BRING ON THE BAD GUYS was once again a compendium of early Marvel stories, but this particular volume had a bit more range to it, as the subject matter didn’t confine itself to first issues. Consequently, it showed off the assorted strips in a more finished, more fully conceived form. The opening segment spotlighted the greatest of all Marvel villains, Doctor Doom. I had already read his first appearance in the FANTASTIC FOUR POCKET BOOKS edition that reprinted the first six issues of FANTASTIC FOUR, but it was nice to see it at full size. Additionally, the later “Origin of Doctor Doom” was also collected here, straight from FANTASTIC FOUR ANNUAL #2 in 1964. Jack Kirby’s work shined here, especially as inked by the uncredited Joe Sinnott in the first story. The second tale was perhaps more polished from Kirby’s standpoint, but inker Chic Stone approached it with an attractive, thick-lined open style that didn’t showcase the same finesse as Sinnott.

Next up was the two-part Doctor Strange story from STRANGE TALES that introduced the otherworldly menace of Dormammu. I had a problem with this story right from the jump. The plot goes: contacted by his old enemy Dormammu, the Ancient One dispatches Doctor Strange to Dormammu’s Dark Dimension in the hopes of staving off an invasion. This, Doc does–and when he returns to the Ancient One’s citadel, his master rewards him for his heroism by giving him a new cloak and an even more powerful amulet. Now, this was part of an attempt to change up the character visually to make him look more like a typical super hero and hopefully increase his popularity. But right from the start, my question was: if Dormammu was this unstoppable threat that had even crippled up the Ancient One in their last encounter, wouldn’t you give your pupil the much better gear before sending him off to face almost certain death? Or did the Ancient One not want to risk the cloak and amulet should Strange get killed? I don’t know–but it bugged me.

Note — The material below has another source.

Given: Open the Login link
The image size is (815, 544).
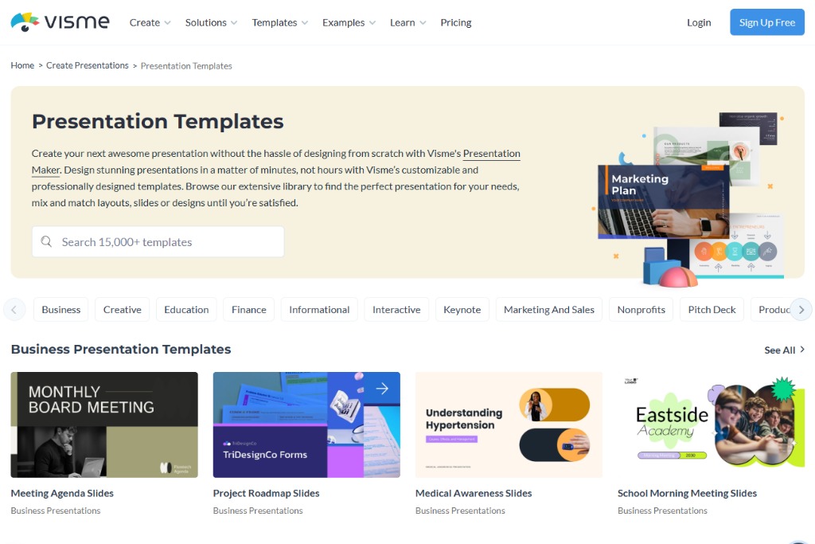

Third up was Thor, and a character who’s become a lot more popular over the past decade or so thanks to his appearance in film and on television: Loki. This was the early, classic depiction of the God of Evil, though, who wasn’t even slightly nuanced. He was overtly a schemer and a no-goodnick, and he was such a prevalent problem that at certain points you wondered by All-Father Odin kept letting him back into the house. This chapter opens with a trio of Tales of Asgard back-ups that lay out Loki’s origins and beginnings, as inked by Vince Colletta. And they are rough. I know there are some who like Colletta’s inking over Kirby, especially on THOR, but I’m not one of them. Fortunately, the full-length story that follows was delineated by Frank Giacoia, probably Kirby’s most faithful inker in the Marvel Age, though he didn’t work over him all that often.

Next, we were into a trio of stories spotlighting the beginnings of the Red Skull from TALES OF SUSPENSE. The issue before these stories, Kirby and Lee had reintroduced the character by adapting his first story from the 1940s in CAPTAIN AMERICA COMICS #1.

But there were facets of the character that the pair wanted to change and update. And so they immediately declare that the Red Skull featured in that story was an impostor, and bring on stage the more formidable genuine article. The inking was handled by Chic Stone and Frank Giacoia in turn, resulting in some lovely pages–even though the Skull himself falls away as a concern by the final chapter. He and Captain America would clash many more times over the years.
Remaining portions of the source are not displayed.